A patrol vehicle navigates a stretch of Interstate 80 in the Donner Pass area of the Sierra Nevada, west of Truckee, Calif., on Feb. 27. (California Highway Patrol/AP)

As waterlogged storms repeatedly pounded California this winter, social media was filled with variations on a distinct photo theme. The subject was a freshly plowed road wedged between towering white walls of snow measuring 10 or 20 feet tall. As long as vehicles had safe passage, a wintry trench would be fine — that snow had to go somewhere after all.

But with an early-spring heat wave in the forecast, it’s time to start thinking about what a massive amount of snowmelt will mean for the state — that water has to go somewhere, after all.


The peaked roof of a structure is visible in snowdrifts in the Donner Pass area of the Sierra Nevada on Feb. 27. (California Highway Patrol/AP)

Despite snowpack in the Sierra Nevada measuring 153 percent above normal, it should be noted that experts aren’t expecting anything too terrible for California. When the National Weather Service recently issued its spring outlook, minor flooding was foreseen in the Golden State, unlike the deluges seen in the Midwest along the Mississippi and Missouri rivers.

Still, impact is assured from so much water trickling down mountainsides into streams and creeks, eventually joining a river before being captured in a reservoir or flowing all the way to the Pacific Ocean. And that doesn’t take into account the possibility of more storms, such as the one that lashed the Sierra Nevada foothills on Wednesday, dropping up to 30 inches of snow in the higher elevations while prompting the Weather Service to issue warnings for a tornado and flash flooding.

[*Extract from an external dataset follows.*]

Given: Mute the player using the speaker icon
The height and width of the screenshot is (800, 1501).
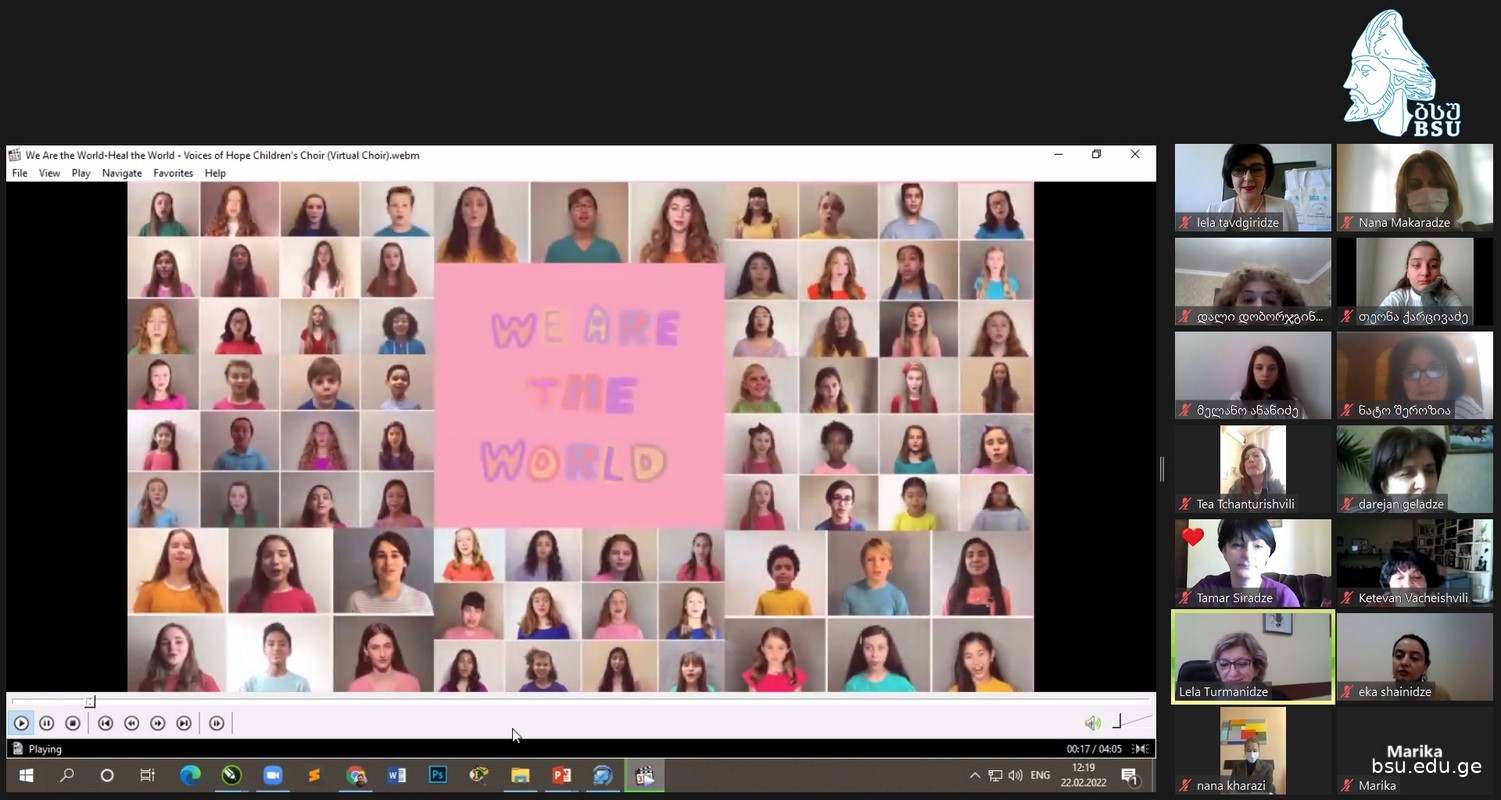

The spillway at Oroville Dam, the United States’ tallest, is about to get tested for the first time since it nearly failed with catastrophic results two years ago. Since the catastrophe, the spillway was rebuilt, and repairs involved more than 1.2 million cubic yards of concrete — enough to fill 372 Olympic-size swimming pools.

According to the Sacramento Bee, “residents downstream of the spillway are watching the spillway nervously. They’ve been skeptical about (California Department of Water Resources’) insistence that small amounts of water flowing down the spillway in recent weeks wasn’t from cracks or other problems. DWR says it’s normal seepage from the spillway gates.”

This inevitable deluge will kick off another inevitability: debates about whether California does enough to capture and store runoff. As the Record of Stockton points out, the state’s last major reservoir project was New Melones on the Stanislaus River in Calaveras County — and it started filling in 1979. “Since then the state has gained about 15 million residents.”

Possible improvements include constructing smaller reservoirs on the eastern side of the Coastal Ranges, generally north of Sacramento, and maybe raising the height of Shasta Dam (at 4.5 million-acre feet the state’s largest reservoir).

In November, the voters of Los Angeles County approved a property tax projected to raise hundreds of millions of dollars annually to capture and clean up storm water.

The coming heat wave, expected to peak on Sunday, is the work of a high-pressure ridge parking over the state. Offshore winds will keep marine air at bay, and high temperatures are expected to soar perhaps a dozen degrees past seasonal norms for the warmest day of 2019 so far.

After the ridge fades, extended forecasts call for unsettled weather across the state — with the possibility of further rain/snow events.